Dort wird sie um 16 Uhr eröffnet.

www.berlin.de/ba-pankow/presse/archiv/20100218.1410.156167.html

Neben den offiziellen Reden, bin ich als das authentische subversive Element eingesetzt.

Ich bin die Mantelnäherin Agnes Wabnitz und werde – ohne Mikro – von der Treppe herunter meine anklagende Rede schreien. Denn von Agnes Wabnitz sind freche und humorvolle Reden überliefert. .

Zum Beispiel die folgende:

Liebe Freundinnen, liebe Genossinnen, geliebte Trampeltiere!

Wir Frauen sind geborene Redner. Diese Gabe, die uns die Natur verliehen hat, darf nicht verkümmern im häuslichen Klatsch Wir arbeiten, wir zahlen Steuern, also verlangen wir auch die Rechte von Arbeitern und Steuerzahlern. (...)

Wachsame Schutzmänner
an der Saaltür schreiben mit

An der Saaltüre sehe ich die Herren Schutzmänner Fromm und Göttlich heftig schreiben. Willkommene Gäste zu allen unseren Treffen. Verewigen Sie nur meine zornigen Worte in Ihren Notizbüchern, verbreiten Sie Ihre groteske Wahrheit. Wahrscheinlich wird wieder an Majestätsbeleidigung grenzen, was ich hier vorgetragen habe. Es gibt Leute, liebe Freundinnen, die glauben im Ernst, Schutzmann Göttlich ist mein Liebhaber, da er auf Schritt und Tritt mein Schatten ist. Sogar nachts steht er vor dem Haus und schaut zu meinen Fenstern auf, auch überwacht er eifersüchtig, wer bei mir ein- und ausgeht. Ob er dabei Seufzer hören lässt, ist nicht überliefert.

In unserem Alltag haben wir es ununterbrochen mit politischen Maßnahmen zu tun. Die Politik aber ist uns verboten. Das Gesetz verbietet Frauen, Kindern und Lehrlingen – man merke, wie man uns unter die Unmündigen einreiht – jede Beteiligung an politischen Versammlungen. Wir müssen uns aber mit Politik beschäftigen. In unseren eigenen Interesse.

Jedes einzelne Lachen
wird vom Lohn abgezogen

Eine Tabakarbeiterin aus der Gegend um Frankfurt erzählte mir, dass sie – wie wir alle –zwischen sieben und zwölf Mark pro Woche verdient. Auch das wissen wir alle: Es ist zu wenig. Aber, Frauen, jetzt kommt der Punkt, hört gut zu: Wenn eine Frau oder ein Mädchen während der Arbeitszeit lacht, werden dort pro Lachen fünfzig Pfennige vom Lohn abgezogen.! Lacht sie also mehrmals in der Woche, hat sie sich buchstäblich totgelacht.

__________________________________________________

■ **AUFGABEN**
A – Fasse den Text über Agnes Wabnitz in zwei Sätzen zusammen.
B – Übertrage aus dem Text über Agnes Wabnitz unverändert den Abschnitt von „Jedes einzelne Lachen“ bis „sich buchstäblich totgelacht.“.
C – Schreib den Text über Agnes Wabnitz im Anschluss an seinen letzten Satz weiter.
Das anschließende Material steht für sich und hat mit dem Text über Agnes Wabnitz nichts zu tun.

■ **DATENBLOCK**
__________________________________________________

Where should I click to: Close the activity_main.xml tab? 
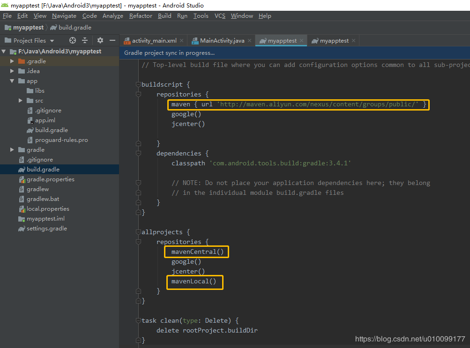182,41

__________________________________________________

■ **LÖSUNGEN**
A – Neben den offiziellen Reden tritt die erzählende Person als Mantelnäherin Agnes Wabnitz auf und will ohne Mikrofon von der Treppe herunter eine anklagende Rede schreien. Als Beispiel folgt eine überlieferte Rede, in der Wabnitz die mitschreibenden Schutzmänner verspottet, das Verbot politischer Versammlungen für Frauen anprangert und von einer Tabakarbeiterin berichtet, der pro Lachen fünfzig Pfennige vom Lohn abgezogen werden.

B –
Jedes einzelne Lachen
wird vom Lohn abgezogen

Eine Tabakarbeiterin aus der Gegend um Frankfurt erzählte mir, dass sie – wie wir alle –zwischen sieben und zwölf Mark pro Woche verdient. Auch das wissen wir alle: Es ist zu wenig. Aber, Frauen, jetzt kommt der Punkt, hört gut zu: Wenn eine Frau oder ein Mädchen während der Arbeitszeit lacht, werden dort pro Lachen fünfzig Pfennige vom Lohn abgezogen.! Lacht sie also mehrmals in der Woche, hat sie sich buchstäblich totgelacht.

C –
Ein anderes Beispiel: Die Einfuhrzölle für Petroleum sollen erhöht werden. Dafür dient die phantastische Begründung, dass Petroleum Luxus sei! Ich sage aber, und Ihr werdet zustimmen: „Petroleum ist das Salz der Näherinnen“! Wir müssen auch des Nachts arbeiten und so früh am Morgen, dass es noch dunkel ist. Der Mond wird auch nicht täglich rausgehängt. Da wir erst mit 70 Jahren durch eine geringe Altersversicherung unterstützt werden, frage ich Euch: Wie groß muss ein Nadelöhr sein, in das eine siebzigjährige Frau noch einen Faden fädeln könnte? Die Größe eines Scheunentors dürfte angemessen sein.

Also, liebe Frauen, Heimarbeiterinnen, Mantelnäherinnen, es ist hohe Zeit, dass wir jede Art von Gesetzesentwürfen in Frauenversammlungen öffentlich diskutieren, damit wir begreifen lernen, was sie mit uns vorhaben und rechtzeitig unseren Protest anmelden können. (...)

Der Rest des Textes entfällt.